All of the entries below are to be copied word for word.
*** Exercise data Section Begins ***
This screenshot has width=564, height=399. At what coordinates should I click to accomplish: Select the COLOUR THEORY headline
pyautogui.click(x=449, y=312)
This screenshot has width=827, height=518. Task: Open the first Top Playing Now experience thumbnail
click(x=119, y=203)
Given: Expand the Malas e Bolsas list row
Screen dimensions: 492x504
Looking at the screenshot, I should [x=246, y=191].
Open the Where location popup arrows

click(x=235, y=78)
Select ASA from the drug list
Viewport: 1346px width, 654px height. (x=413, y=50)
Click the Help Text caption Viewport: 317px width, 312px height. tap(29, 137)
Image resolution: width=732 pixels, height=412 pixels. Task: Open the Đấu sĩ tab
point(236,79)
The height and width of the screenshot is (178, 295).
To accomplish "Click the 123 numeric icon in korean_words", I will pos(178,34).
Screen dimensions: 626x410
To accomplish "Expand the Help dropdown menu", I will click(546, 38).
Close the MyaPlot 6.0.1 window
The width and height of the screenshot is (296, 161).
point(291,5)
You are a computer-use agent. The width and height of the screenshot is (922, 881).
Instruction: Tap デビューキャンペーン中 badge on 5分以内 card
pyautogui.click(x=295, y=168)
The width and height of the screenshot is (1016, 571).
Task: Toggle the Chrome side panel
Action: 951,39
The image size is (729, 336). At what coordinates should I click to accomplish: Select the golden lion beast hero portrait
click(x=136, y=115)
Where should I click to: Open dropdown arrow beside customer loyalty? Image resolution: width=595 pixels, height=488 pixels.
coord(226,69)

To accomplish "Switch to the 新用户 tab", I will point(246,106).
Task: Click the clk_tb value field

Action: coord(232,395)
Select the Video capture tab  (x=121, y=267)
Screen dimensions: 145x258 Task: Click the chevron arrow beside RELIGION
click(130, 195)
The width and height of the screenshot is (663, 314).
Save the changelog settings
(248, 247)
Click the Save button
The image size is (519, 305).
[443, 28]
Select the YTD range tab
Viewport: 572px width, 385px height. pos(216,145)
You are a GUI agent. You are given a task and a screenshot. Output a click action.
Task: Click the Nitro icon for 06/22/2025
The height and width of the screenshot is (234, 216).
*** Exercise data Section Ends ***
Solution to the exercise:
This screenshot has width=564, height=399. At what coordinates should I click to accomplish: Select the COLOUR THEORY headline
pyautogui.click(x=449, y=312)
This screenshot has width=827, height=518. Task: Open the first Top Playing Now experience thumbnail
click(x=119, y=203)
Given: Expand the Malas e Bolsas list row
Screen dimensions: 492x504
Looking at the screenshot, I should [x=246, y=191].
Open the Where location popup arrows

click(x=235, y=78)
Select ASA from the drug list
Viewport: 1346px width, 654px height. (x=413, y=50)
Click the Help Text caption Viewport: 317px width, 312px height. tap(29, 137)
Image resolution: width=732 pixels, height=412 pixels. Task: Open the Đấu sĩ tab
point(236,79)
The height and width of the screenshot is (178, 295).
To accomplish "Click the 123 numeric icon in korean_words", I will pos(178,34).
Screen dimensions: 626x410
To accomplish "Expand the Help dropdown menu", I will click(546, 38).
Close the MyaPlot 6.0.1 window
The width and height of the screenshot is (296, 161).
point(291,5)
You are a computer-use agent. The width and height of the screenshot is (922, 881).
Instruction: Tap デビューキャンペーン中 badge on 5分以内 card
pyautogui.click(x=295, y=168)
The width and height of the screenshot is (1016, 571).
Task: Toggle the Chrome side panel
Action: 951,39
The image size is (729, 336). At what coordinates should I click to accomplish: Select the golden lion beast hero portrait
click(x=136, y=115)
Where should I click to: Open dropdown arrow beside customer loyalty? Image resolution: width=595 pixels, height=488 pixels.
coord(226,69)

To accomplish "Switch to the 新用户 tab", I will point(246,106).
Task: Click the clk_tb value field

Action: coord(232,395)
Select the Video capture tab  (x=121, y=267)
Screen dimensions: 145x258 Task: Click the chevron arrow beside RELIGION
click(130, 195)
The width and height of the screenshot is (663, 314).
Save the changelog settings
(248, 247)
Click the Save button
The image size is (519, 305).
[443, 28]
Select the YTD range tab
Viewport: 572px width, 385px height. pos(216,145)
You are a GUI agent. You are given a task and a screenshot. Output a click action.
Task: Click the Nitro icon for 06/22/2025
The height and width of the screenshot is (234, 216).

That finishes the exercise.